Season's First "Arctic Blast" Inbound; Study: Doing Nothing Feeds Megafires; Antarctic Sea Ice Paper: 130,000 Years of Natural Change; + Arctic Sea Ice Stalls: 20 Years Without Decline
Cue media silence.
Season's First "Arctic Blast" Inbound
A descent of cold Canadian air will dip deep into the Lower 48 next week, knocking temperatures well-below normal. While “Arctic blast” might be overkill for late August, the setup will feel like an early arrival of Fall.
The core of the chill will start in the north this weekend, and by early next week will have targeted the likes of Kansas, Oklahoma, and northern Texas. Forecasts show widespread double-digit departures extending from the Rockies through the Midwest.
Days will resemble October rather than August.

For much of the U.S., the final week of August will deliver a premature onset of Fall — cue media silence.

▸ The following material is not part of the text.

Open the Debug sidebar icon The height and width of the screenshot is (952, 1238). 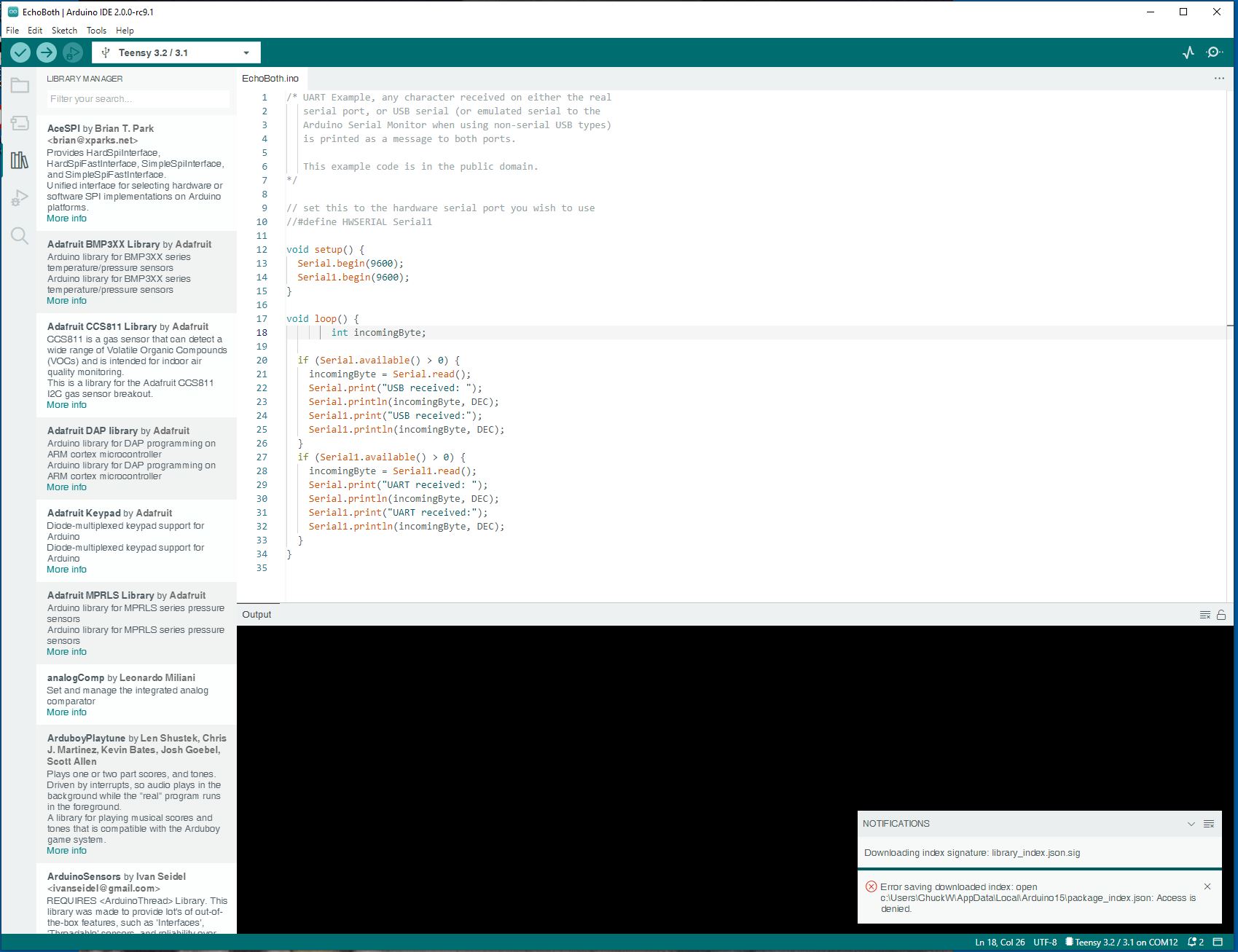(x=19, y=197)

The same goes for Europe, and all:

Study: Doing Nothing Feeds Megafires
Activists insist the best wildfire strategy is to do nothing—leave the forest “untouched,” because cutting trees is bad. But a new simulation study on ponderosa pine forests shows what common sense already told us: the biggest factor in wildfire severity isn’t tree spacing, restoration layouts, or any other management nuance—it’s the mass of fuel left on the ground.